I've had this issue for the past 2–3 years. It seems to happen because of improper error handling. If you look closely at the app in the instant it opens, your affected account will have a “disconnected” symbol next to it in the sidebar. However, it goes away before an error can be shown.
My theory is: there is a momentary connection issue with these G Suite accounts, and Mail.app starts to show an error by focusing itself, but the error is resolved so quickly it doesn't actually get to show the “connection problems” modal.
I hope this can be fixed soon, it's been a daily annoyance for me for a long time now.
Yet, to force an app to the front when glitch in connection happens is more like a feature they deliriously thought is being useful, instead of choosing other means of notifications, which is plenty.
An app is not forcing itself to the front without someone is specifically writing the code for it to do.
I wrote a SIMBL plugin at one point to neuter applications that did this too much (actually, I forked it from someone who wrote it for Spotify). Trying to grab my attention in a persistent, repetitive way for something that is minor drives me up the wall.
Exactly. I found the bouncing animation genius, as it always reminded me of a toddler impatiently jumping up and down for attention. Doesn't mail.app do this?
Mail.app and most other apps since 10.8 (?) introduced badges just use those, unless it’s a more urgent thing than “you have a new message” in which case, yes, it will bounce the dock icon.
I vaguely remember it having history, but the native system does have something similar in that panel you get by swiping with two fingers from the right edge of the trackpad, in "notifications" tab.
In my experience, if you always hide the Mail window (cmd-h) instead of closing it (cmd-w), it won't ever pop back up. Takes a while to retrain the muscle memory though!
I haven't tested this in Catalina, but it definitely works consistently in Mojave.
This issue has been a real nuisance for at least 5 years and I could never retrain myself. One solution that worked for me was to make it full screen with its own Space.
Mind you, a program with “hidden” windows open takes up more CPU/memory than a program without any windows open, because the view-controllers for those windows are still running, just bound to an invisible, non-updating view. (Though, admittedly, it’s less of a CPU cost than minimizing the window, since that requires the view to be kept active too, to facilitate updating the live thumbnail.)
The main place this comes up is in cases where the main window is doing something clever to gather the information to display itself. For example, Activity Monitor doesn’t suddenly stop using half your CPU when you hide it.
Mail.app probably keeps a big scrollable list-control for the selected view in-memory for as long as you have the window open. So it might be a bad idea to do this if you’re one of those people who never archive anything (i.e. practice “Inbox Infinity.”)
> Though, admittedly, it’s less of a CPU cost than minimizing the window, since that requires the view to be kept active too, to facilitate updating the live thumbnail.
I thought that was a static thumbnail?
> For example, Activity Monitor doesn’t suddenly stop using half your CPU when you hide it.
It does for me, which is why I keep it hidden when I’m not actively using it.

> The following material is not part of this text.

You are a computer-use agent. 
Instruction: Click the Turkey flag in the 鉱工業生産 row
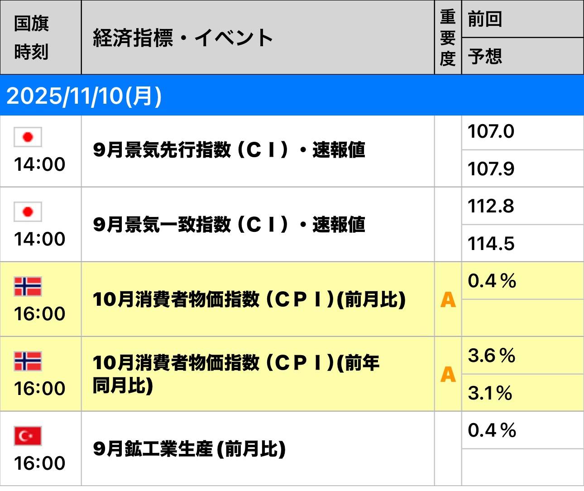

Nah, it updates (...as far as I can recall.) Try opening a chat client, minimizing the chat window, and then sending a message from another device to yourself.
I believe it’s just using the same call into the compositor that Mission Control uses to display your windows and spaces. Those are all live. (They might have a lower update rate, though.)
> It does for me, which is why I keep it hidden when I’m not actively using it.
Interesting. This might be down to Activity Monitor being written to respond to a message letting it know that its view is entirely obscured, and the Activity Monitor main-window view-controller deciding in response that there’s no point in it polling the system if all it’s going to do when re-visible is discard all the stuff it learned in the mean time and re-poll again to get the newest data for the view.
I can’t recall whether Activity Monitor has any historical/time-series views built in? If it does, then if you hide Activity Monitor with those active, it should keep using CPU, to gather the data for that view, whether it’s rendering it or not.
> Mind you, a program with “hidden” windows open takes up more CPU/memory than a program without any windows open
I can’t speak to Mail, but in general a Mac app with no visible windows may actually take zero CPU, because (if it’s written to allow for it) the OS may kill the process entirely.
Solidly on Linux Mint now but back in the day when wrangling MacOS I used Hammerspoon to fix these sort of issues - should be doable to monitor and enforce the background status of Mail.app and then pause the monitoring when invoked by user (easiest thing would likely be to set hotkey that then also pauses monitoring), and finally resume monitoring when Mail.app goes to background (i.e. user done with active interaction).
The author's assessment is incorrect btw, this happened to me frequently for years on a computer without any G suite accounts. On a High Sierra machine fwiw.
My theory is: there is a momentary connection issue with these G Suite accounts, and Mail.app starts to show an error by focusing itself, but the error is resolved so quickly it doesn't actually get to show the “connection problems” modal.
I hope this can be fixed soon, it's been a daily annoyance for me for a long time now.